Panie i
panowie. Witam ponownie. Dziś zamiast zajmować się poszczególnymi tekstami (tak
jak poprzednim razem i tak jak w następnym wpisie) chciałbym żebyśmy wspólnie
zastanowili się nad tym, dlaczego w ogóle piszemy te wiersze i listy. Przecież
rozmowy zwłaszcza w cztery oczy są lepsze szybsze i pozwalają więcej wytłumaczyć, i od razu można odpowiedzieć na wszystkie pytania…
Zresztą ankieta pokazała, że wcale nie byliście jednoznaczni przekonani do
pisania listów miłosnych ;)
Niektórzy
mówią, że lepiej rozmawiać, że trzeba odważnie walczyć o swoje. Inni są zbyt
ostrożni, zbyt nieśmiali, za bardzo boją się odrzucenia. Chcemy powiedzieć, co
czujemy, bo to dla nas ważne, ale boimy się, że to może boleć, jeśli druga
strona będzie wolała nas odrzucić nie gotowa do czegoś takiego. Wtedy z pomocą
przychodzi nam kartka i długopis (niech was ręka Boska chroni przed pisaniem
listów miłosnych przez Internet/sms) i możemy się rozpisać, otworzyć, pokazać
nasze wnętrze i nasze uczucia. To potrafi być niesamowite, gdy siadamy przed
kartką z zaledwie ogólnym zarysem i po piętnastu minutach czytamy list, który
nierzadko pokazuje więcej niż chcielibyśmy przyznać…
Lecz
mimo wszystko to nie tak, że to jakaś nowa praktyka. Jak pokazaliśmy niedawno
już starożytni o tym pisali i to nawet w takich księgach jak Biblia, a potem to
wcale nie zaginęło. Dante Alighieri w sonecie XXVI piszę o miłości okrężnie,
opisując przedmiot tegoż uczucia, lecz nie samą miłość. Johann Wolfgang Goethe
w swoim „Kobieta pisze” podchodzi do sprawy podobnie, choć inaczej zarazem.
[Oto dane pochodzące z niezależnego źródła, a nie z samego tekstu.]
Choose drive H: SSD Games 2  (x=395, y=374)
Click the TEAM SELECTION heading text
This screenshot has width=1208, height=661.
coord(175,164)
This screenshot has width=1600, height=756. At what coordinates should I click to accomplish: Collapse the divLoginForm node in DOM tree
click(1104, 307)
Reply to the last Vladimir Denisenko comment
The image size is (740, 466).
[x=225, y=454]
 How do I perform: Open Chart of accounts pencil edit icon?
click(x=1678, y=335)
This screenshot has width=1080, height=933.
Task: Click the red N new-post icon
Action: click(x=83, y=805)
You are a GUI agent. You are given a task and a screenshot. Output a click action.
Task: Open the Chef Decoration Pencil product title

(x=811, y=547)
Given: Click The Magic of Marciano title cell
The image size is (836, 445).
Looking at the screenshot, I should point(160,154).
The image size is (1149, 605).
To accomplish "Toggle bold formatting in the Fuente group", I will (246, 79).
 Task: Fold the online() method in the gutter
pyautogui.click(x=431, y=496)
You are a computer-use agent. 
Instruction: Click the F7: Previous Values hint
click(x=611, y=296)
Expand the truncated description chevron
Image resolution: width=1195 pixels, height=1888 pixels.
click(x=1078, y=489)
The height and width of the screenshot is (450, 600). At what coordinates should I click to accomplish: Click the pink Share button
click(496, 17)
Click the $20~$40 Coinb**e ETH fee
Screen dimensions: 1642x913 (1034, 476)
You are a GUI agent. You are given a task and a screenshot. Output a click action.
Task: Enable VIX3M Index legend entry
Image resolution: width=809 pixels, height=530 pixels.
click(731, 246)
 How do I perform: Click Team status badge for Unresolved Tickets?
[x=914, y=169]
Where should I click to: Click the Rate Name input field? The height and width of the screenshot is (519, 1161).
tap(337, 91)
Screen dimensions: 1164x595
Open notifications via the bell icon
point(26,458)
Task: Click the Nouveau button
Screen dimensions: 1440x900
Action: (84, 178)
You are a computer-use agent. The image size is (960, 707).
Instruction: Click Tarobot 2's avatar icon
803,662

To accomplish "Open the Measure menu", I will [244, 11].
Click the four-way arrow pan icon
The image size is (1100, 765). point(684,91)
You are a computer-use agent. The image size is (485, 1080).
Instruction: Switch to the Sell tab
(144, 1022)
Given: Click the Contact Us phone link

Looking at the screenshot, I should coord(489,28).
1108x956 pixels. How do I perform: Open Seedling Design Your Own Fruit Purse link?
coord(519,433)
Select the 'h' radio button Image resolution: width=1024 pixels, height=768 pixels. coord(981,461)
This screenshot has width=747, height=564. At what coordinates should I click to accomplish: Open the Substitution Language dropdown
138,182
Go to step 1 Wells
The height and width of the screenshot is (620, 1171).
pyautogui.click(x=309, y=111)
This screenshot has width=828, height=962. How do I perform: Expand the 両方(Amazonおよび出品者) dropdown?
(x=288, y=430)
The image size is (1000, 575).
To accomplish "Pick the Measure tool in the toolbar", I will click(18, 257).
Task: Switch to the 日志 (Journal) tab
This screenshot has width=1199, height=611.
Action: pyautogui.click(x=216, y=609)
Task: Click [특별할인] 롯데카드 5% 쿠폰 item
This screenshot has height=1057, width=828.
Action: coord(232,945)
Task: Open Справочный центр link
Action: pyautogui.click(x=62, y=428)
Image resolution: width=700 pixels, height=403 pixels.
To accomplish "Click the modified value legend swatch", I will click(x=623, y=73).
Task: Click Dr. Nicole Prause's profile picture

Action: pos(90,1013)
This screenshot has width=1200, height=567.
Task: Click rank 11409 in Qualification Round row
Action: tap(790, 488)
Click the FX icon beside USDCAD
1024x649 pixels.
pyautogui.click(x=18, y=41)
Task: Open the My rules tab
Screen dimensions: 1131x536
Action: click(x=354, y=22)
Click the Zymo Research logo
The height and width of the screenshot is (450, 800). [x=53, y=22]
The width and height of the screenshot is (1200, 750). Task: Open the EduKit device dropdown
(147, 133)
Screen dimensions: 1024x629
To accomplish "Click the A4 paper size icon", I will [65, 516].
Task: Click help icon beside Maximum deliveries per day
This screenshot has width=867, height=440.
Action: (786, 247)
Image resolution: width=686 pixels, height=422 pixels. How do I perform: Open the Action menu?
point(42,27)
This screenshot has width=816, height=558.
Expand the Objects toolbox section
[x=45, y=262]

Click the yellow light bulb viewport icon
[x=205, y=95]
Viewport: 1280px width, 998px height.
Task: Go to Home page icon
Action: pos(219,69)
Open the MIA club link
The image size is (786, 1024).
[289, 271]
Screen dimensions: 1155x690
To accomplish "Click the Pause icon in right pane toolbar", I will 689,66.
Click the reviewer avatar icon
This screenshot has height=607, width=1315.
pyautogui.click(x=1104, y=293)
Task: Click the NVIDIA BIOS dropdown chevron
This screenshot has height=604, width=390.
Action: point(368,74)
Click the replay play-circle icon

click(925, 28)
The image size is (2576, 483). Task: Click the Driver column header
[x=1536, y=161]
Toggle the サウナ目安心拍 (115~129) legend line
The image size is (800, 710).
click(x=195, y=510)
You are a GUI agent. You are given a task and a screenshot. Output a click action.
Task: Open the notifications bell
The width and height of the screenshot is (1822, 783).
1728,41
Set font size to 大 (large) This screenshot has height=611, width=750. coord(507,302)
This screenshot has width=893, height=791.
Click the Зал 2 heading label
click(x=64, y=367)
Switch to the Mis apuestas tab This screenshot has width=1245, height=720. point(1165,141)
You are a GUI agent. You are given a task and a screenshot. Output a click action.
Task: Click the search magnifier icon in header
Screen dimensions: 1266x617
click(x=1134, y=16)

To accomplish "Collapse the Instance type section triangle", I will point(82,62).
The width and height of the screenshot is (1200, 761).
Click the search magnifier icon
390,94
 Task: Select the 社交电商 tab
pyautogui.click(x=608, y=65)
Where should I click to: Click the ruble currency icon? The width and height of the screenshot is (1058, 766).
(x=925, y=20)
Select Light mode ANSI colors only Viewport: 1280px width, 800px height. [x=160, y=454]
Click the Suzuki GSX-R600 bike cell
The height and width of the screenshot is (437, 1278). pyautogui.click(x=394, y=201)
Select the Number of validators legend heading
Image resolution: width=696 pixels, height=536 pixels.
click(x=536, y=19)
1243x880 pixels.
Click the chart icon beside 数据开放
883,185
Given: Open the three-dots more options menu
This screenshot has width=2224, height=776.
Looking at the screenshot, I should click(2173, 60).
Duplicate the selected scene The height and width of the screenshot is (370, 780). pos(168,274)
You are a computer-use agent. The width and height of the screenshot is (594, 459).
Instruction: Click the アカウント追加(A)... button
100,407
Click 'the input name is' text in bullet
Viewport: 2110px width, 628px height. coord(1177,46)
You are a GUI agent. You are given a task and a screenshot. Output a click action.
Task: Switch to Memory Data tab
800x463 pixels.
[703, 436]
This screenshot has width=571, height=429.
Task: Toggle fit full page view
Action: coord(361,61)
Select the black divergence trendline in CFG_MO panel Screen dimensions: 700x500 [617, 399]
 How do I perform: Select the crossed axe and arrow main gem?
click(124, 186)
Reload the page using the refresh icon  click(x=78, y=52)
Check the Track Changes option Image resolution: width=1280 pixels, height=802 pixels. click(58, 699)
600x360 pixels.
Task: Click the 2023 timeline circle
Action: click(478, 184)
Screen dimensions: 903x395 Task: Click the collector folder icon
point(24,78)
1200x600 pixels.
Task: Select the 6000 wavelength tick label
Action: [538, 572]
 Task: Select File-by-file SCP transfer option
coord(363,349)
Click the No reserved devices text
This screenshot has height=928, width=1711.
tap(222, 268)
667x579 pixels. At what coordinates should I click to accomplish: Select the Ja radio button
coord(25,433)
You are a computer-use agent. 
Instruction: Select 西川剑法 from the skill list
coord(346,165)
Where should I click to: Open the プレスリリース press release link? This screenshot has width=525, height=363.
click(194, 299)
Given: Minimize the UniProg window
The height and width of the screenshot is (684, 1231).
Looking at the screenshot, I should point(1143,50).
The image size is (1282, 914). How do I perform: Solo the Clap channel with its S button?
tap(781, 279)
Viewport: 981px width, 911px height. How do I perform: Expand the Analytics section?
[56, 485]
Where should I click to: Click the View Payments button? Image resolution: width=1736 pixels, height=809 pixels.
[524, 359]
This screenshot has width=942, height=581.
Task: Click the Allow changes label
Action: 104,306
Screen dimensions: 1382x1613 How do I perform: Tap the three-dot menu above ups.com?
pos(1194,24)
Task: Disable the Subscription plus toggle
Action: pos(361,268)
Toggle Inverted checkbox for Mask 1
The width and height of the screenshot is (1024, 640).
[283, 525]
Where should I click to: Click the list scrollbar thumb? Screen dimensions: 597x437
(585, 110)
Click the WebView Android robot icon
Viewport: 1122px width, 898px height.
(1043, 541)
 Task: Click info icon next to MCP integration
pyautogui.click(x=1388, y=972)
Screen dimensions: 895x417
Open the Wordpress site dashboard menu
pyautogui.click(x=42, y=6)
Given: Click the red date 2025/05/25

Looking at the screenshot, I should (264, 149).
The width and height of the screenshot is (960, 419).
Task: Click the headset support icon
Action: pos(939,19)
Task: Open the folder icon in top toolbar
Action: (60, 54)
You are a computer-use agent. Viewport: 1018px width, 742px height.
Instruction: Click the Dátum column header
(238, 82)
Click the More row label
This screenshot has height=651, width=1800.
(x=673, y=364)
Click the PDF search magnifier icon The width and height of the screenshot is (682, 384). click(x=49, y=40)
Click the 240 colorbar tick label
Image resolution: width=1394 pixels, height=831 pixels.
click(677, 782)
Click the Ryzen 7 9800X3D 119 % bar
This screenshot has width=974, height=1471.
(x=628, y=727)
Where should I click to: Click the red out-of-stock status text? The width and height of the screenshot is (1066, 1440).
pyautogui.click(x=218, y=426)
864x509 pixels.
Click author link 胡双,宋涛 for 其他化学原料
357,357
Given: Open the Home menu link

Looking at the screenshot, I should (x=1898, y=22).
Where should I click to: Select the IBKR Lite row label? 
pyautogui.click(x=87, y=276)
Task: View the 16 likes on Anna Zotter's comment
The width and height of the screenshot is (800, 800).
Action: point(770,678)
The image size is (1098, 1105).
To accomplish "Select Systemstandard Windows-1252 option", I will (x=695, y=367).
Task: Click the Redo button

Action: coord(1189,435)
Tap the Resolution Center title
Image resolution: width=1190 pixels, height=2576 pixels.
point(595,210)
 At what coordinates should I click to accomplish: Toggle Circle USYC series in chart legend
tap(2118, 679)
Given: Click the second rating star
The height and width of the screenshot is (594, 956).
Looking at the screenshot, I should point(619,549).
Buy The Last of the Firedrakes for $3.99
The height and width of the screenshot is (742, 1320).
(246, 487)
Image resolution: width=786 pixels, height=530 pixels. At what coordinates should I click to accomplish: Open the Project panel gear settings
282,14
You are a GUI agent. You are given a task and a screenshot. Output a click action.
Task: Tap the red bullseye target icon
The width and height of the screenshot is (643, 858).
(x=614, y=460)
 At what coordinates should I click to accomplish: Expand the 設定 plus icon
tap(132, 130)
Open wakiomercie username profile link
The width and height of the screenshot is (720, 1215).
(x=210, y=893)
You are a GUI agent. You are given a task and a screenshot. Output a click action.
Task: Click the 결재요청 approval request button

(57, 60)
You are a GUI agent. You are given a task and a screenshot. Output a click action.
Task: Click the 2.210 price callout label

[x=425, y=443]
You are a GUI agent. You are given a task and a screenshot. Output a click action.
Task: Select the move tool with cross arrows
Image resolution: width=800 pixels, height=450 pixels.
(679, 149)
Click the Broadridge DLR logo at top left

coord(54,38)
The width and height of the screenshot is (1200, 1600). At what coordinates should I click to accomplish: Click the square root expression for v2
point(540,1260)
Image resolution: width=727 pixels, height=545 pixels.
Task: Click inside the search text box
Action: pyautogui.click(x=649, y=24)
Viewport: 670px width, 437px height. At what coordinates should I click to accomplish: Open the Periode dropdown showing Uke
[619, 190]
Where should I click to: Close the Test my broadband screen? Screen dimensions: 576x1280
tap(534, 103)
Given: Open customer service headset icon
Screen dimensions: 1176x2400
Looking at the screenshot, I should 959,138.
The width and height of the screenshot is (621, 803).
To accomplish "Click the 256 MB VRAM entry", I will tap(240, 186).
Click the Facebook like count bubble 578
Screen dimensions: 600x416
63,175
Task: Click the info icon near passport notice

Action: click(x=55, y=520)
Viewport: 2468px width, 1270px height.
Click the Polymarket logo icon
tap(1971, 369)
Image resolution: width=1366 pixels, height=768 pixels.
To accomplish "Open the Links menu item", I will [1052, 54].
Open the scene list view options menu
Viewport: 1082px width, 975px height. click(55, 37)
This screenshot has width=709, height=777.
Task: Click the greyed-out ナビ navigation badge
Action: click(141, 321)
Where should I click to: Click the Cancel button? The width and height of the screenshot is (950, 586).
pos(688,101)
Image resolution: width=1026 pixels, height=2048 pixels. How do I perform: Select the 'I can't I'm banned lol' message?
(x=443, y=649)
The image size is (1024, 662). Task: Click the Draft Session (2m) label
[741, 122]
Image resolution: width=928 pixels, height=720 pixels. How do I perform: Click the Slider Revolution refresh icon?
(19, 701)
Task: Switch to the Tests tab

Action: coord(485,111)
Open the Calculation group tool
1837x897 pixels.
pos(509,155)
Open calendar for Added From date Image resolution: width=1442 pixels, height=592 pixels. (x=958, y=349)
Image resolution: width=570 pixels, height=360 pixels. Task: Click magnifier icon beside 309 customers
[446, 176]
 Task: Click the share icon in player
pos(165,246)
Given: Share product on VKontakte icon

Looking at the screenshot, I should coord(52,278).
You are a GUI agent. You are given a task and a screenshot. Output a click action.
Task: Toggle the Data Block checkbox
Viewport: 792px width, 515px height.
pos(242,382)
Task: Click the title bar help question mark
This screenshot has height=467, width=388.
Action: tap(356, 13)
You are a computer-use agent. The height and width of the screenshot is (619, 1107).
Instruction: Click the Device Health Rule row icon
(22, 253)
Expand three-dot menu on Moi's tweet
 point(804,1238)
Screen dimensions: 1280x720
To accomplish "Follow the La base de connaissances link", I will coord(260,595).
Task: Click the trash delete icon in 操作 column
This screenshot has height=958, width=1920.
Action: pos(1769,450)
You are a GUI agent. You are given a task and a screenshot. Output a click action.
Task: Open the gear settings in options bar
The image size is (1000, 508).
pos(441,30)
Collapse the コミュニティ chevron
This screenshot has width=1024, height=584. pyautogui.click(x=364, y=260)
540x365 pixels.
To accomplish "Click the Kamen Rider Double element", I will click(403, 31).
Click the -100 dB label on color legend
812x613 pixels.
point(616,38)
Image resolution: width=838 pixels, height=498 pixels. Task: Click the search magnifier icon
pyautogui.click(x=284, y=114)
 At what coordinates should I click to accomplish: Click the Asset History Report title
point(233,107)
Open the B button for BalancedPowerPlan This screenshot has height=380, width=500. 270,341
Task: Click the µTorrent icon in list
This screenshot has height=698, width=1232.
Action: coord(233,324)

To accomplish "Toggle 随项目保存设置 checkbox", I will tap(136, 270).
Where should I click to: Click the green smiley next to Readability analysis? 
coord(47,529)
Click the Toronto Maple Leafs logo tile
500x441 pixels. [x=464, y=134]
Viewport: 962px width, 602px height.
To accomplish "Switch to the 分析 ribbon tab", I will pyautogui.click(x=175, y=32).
Przede wszystkim nie pisze o sobie, ale z perspektywy kobiety i to jest właśnie
różnica, później jednak opisuje jak ważny jest dla niej jej wybranek i jak
trudne jest rozstanie z nim. Goethe również nie nazywa uczucia po imieniu, lecz
wiemy doskonale, o czym mówi. Ale dlaczego? Dlaczego o tym pisali?
No
dobra. Może to złe pytanie. Byli przecież poetami, pisarzami, artystami. Pisali,
bo z tego żyli, to chcieli przekazać i taki mieli pewnie humor. Należy zadać pytanie,
dlaczego my piszemy. Cóż… przede wszystkim uważam, że jakiekolwiek wyznania
brzmią zdecydowanie lepiej na papierze niż słownie. Kiedy piszesz masz czas
ażeby wszystko przemyśleć, dobrać metafory i przenośnie, (jeśli chcecie
oczywiście, nie namawiam was do niczego) i zastanowić się jak to wszystko
będzie brzmiało. Kiedy rozmawiasz nie zawsze masz czas by o tym wszystkim
pomyśleć i efekt potrafi być zdecydowanie gorszy. Dodatkowo żeby rozmawiać
szczerze o sobie i swoich uczuciach trzeba się czasem wykazać niemałą odwagą.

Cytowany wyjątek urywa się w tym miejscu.